- YOUR INSTRUCTIONS:
Work out how many lines in the records include the word "firme", then answer with nothing but that number.

- INFORMATION SHOWN:

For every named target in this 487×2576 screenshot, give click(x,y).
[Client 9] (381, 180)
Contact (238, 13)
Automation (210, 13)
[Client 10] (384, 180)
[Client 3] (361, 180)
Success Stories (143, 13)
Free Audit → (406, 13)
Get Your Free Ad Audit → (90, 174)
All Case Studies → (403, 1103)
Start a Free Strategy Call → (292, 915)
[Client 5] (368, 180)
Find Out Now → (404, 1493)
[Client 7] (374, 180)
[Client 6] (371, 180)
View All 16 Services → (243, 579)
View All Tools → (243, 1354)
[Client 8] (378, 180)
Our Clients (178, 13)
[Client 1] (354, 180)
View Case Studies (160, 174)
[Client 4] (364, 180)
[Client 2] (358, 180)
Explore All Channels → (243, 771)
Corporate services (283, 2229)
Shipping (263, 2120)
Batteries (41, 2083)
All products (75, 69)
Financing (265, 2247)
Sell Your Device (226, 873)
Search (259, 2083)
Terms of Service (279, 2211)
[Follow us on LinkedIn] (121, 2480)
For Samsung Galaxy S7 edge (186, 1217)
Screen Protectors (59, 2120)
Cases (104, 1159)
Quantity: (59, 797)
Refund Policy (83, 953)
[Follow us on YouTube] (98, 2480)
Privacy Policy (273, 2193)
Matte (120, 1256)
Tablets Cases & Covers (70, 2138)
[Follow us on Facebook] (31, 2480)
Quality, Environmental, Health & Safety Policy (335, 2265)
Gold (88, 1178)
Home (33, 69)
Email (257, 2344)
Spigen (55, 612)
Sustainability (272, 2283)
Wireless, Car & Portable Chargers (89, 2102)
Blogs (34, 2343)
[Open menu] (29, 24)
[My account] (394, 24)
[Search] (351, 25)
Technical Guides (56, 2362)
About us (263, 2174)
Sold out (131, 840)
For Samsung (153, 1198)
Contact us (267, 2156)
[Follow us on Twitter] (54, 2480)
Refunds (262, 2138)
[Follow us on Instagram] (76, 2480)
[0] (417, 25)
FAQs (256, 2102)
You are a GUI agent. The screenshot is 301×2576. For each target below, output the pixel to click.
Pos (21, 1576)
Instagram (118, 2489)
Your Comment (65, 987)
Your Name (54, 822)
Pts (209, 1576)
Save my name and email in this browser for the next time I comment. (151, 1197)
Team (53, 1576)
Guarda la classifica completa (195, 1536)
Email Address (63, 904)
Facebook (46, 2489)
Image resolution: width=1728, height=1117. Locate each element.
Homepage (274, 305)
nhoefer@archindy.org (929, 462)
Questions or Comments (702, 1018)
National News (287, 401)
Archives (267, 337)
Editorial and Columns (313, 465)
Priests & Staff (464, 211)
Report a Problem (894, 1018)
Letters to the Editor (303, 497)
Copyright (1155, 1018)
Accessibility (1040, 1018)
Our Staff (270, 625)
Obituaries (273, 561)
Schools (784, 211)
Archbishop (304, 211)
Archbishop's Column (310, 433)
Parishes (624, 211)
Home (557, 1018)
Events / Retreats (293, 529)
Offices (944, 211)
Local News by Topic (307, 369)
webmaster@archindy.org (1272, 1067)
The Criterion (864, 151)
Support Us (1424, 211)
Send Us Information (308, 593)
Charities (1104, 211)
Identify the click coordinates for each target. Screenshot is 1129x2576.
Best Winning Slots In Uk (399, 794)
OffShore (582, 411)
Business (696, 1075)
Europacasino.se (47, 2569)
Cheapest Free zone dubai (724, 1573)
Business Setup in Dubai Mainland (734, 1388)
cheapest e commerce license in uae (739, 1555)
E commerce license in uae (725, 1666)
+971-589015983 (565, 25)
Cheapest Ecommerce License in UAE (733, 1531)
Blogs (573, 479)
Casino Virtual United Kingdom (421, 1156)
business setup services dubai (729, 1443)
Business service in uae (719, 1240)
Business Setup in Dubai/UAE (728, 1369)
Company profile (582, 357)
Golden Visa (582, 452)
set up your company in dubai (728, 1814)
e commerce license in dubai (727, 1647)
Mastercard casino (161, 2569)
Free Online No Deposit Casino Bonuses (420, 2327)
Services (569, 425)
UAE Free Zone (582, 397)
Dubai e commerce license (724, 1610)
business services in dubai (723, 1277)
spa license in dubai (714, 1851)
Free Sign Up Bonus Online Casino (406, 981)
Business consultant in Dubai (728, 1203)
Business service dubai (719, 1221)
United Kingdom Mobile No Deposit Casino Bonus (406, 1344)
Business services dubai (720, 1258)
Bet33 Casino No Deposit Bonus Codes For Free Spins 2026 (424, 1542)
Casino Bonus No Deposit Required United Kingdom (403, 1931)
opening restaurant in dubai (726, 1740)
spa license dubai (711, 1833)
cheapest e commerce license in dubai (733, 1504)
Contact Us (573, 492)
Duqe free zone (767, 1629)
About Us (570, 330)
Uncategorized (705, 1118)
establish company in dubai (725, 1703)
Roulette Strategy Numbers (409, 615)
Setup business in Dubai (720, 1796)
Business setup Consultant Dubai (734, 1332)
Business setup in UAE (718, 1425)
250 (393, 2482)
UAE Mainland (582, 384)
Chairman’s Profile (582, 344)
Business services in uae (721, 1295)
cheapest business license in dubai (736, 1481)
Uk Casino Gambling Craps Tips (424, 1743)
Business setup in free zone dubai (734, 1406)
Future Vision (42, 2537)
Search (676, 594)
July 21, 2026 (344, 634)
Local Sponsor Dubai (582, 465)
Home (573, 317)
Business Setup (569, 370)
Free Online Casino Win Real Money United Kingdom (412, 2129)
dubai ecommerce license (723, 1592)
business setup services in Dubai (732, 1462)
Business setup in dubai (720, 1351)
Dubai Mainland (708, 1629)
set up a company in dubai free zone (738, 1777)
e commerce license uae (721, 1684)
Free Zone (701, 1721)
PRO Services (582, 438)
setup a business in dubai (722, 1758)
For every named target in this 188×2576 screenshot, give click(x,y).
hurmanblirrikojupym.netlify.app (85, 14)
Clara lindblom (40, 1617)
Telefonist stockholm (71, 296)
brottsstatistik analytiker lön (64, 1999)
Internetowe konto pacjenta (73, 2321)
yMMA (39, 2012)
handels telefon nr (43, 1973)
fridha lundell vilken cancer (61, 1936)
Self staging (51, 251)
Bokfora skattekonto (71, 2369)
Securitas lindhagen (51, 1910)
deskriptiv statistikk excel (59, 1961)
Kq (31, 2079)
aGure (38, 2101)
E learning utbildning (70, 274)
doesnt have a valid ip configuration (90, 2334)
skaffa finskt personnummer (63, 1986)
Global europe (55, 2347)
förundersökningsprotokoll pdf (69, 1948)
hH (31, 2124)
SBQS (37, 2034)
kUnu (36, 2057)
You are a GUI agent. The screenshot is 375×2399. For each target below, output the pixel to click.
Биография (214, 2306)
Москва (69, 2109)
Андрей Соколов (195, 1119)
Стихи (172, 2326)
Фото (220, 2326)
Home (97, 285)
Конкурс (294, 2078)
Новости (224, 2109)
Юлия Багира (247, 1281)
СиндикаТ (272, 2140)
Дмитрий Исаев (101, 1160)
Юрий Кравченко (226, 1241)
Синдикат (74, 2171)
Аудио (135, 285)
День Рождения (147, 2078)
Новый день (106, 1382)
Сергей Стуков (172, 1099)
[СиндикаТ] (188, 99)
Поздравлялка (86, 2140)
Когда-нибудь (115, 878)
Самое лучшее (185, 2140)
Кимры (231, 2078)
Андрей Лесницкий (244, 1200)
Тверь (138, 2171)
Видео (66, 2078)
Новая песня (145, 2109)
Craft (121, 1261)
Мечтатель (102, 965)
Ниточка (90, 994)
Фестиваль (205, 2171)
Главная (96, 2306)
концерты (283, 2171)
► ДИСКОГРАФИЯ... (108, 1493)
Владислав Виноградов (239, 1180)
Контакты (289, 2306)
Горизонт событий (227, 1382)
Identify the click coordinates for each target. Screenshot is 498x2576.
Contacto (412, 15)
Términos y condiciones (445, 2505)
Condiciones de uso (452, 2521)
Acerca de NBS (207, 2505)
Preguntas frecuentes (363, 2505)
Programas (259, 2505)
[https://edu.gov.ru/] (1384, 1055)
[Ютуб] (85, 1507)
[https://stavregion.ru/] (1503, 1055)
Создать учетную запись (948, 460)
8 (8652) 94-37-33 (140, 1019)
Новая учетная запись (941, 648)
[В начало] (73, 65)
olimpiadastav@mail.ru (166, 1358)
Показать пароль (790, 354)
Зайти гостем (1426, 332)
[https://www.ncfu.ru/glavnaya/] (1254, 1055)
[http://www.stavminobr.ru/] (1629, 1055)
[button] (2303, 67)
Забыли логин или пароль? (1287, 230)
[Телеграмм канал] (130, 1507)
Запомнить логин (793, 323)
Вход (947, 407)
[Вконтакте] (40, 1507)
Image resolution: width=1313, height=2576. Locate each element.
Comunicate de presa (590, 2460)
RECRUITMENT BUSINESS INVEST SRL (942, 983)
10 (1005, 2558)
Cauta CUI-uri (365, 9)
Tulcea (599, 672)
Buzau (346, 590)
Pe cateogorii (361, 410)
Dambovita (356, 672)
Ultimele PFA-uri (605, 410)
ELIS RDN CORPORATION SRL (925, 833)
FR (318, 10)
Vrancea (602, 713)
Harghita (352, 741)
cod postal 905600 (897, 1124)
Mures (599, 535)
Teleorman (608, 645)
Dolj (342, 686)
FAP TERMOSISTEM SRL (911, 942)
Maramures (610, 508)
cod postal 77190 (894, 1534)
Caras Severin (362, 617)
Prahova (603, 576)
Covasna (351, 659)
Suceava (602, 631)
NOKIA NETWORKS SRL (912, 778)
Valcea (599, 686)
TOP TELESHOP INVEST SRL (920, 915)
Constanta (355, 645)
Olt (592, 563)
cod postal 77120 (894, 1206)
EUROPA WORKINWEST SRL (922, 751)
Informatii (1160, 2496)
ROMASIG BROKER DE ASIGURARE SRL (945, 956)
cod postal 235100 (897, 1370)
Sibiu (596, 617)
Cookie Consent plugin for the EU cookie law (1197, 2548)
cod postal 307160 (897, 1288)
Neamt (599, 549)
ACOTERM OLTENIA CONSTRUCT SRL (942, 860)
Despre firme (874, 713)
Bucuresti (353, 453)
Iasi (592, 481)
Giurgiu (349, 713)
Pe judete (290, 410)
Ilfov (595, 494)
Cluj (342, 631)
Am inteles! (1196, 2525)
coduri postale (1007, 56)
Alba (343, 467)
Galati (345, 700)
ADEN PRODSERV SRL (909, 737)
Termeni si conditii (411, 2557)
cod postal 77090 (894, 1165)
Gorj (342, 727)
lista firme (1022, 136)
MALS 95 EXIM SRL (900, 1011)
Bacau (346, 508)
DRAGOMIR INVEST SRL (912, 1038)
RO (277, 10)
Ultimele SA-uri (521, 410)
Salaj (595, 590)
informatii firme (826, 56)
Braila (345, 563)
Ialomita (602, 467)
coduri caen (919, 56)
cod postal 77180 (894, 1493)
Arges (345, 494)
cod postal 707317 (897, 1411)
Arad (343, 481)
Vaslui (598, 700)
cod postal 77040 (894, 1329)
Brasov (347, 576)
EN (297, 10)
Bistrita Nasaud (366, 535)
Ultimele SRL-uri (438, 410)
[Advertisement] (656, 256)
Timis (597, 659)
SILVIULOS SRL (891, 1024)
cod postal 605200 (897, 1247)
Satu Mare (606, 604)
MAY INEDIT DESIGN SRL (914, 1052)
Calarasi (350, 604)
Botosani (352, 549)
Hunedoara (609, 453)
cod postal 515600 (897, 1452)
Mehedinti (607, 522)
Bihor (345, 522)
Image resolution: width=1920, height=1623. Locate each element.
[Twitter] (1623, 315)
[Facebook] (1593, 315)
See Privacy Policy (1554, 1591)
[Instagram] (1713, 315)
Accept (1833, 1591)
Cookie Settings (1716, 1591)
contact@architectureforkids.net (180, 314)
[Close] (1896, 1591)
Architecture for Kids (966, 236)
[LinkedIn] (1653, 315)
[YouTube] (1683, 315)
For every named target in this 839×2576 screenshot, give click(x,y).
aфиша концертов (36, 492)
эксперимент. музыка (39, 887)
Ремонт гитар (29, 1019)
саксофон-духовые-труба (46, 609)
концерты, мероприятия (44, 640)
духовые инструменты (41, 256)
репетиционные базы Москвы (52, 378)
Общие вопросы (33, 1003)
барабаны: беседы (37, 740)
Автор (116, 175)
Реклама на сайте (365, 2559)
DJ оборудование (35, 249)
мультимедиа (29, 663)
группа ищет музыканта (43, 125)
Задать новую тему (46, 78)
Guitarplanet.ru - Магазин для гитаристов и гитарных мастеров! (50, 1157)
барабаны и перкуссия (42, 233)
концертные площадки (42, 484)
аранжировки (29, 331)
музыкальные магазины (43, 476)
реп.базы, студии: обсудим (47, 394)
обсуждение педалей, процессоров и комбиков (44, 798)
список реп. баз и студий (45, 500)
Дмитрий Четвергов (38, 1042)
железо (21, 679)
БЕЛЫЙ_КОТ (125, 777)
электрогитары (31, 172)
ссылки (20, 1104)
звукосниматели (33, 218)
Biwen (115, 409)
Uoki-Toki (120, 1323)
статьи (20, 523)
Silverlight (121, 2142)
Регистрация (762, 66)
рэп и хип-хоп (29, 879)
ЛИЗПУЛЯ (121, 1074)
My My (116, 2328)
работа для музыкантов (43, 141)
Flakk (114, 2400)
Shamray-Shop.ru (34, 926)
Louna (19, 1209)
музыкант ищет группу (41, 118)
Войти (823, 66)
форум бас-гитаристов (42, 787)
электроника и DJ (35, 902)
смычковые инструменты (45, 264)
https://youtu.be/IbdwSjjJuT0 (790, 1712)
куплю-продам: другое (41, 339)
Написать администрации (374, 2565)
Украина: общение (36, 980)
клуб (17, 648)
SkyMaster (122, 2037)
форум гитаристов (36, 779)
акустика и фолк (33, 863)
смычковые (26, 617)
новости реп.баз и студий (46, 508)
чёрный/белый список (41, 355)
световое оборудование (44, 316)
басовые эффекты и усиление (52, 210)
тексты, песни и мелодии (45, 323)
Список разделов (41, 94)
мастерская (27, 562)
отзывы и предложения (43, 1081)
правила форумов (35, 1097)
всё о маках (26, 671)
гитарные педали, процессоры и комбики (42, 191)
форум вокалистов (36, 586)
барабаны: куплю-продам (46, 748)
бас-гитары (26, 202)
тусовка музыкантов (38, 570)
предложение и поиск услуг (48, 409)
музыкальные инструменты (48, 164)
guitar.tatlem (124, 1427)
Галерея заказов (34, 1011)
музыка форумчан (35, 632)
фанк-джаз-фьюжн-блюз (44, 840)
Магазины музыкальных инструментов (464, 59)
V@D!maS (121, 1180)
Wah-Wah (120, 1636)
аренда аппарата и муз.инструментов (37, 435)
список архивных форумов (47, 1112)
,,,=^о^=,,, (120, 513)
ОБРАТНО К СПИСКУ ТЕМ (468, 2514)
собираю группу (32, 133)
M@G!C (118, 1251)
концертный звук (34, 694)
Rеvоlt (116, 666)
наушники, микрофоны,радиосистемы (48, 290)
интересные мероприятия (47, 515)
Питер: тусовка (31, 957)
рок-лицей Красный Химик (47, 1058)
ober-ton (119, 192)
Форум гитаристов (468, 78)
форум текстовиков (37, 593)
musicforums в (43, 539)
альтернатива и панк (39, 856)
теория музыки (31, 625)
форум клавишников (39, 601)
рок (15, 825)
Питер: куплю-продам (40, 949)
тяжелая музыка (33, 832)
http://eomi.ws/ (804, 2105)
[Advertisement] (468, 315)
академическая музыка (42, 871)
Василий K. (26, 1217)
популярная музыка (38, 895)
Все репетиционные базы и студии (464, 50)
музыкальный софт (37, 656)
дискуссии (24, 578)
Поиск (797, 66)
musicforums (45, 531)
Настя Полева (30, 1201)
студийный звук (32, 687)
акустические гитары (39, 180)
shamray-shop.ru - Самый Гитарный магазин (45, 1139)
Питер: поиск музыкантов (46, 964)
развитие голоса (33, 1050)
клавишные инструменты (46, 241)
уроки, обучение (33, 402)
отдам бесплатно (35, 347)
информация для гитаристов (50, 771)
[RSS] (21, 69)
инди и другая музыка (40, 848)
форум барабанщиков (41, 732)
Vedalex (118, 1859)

- ANSWER TO THIS TASK:
3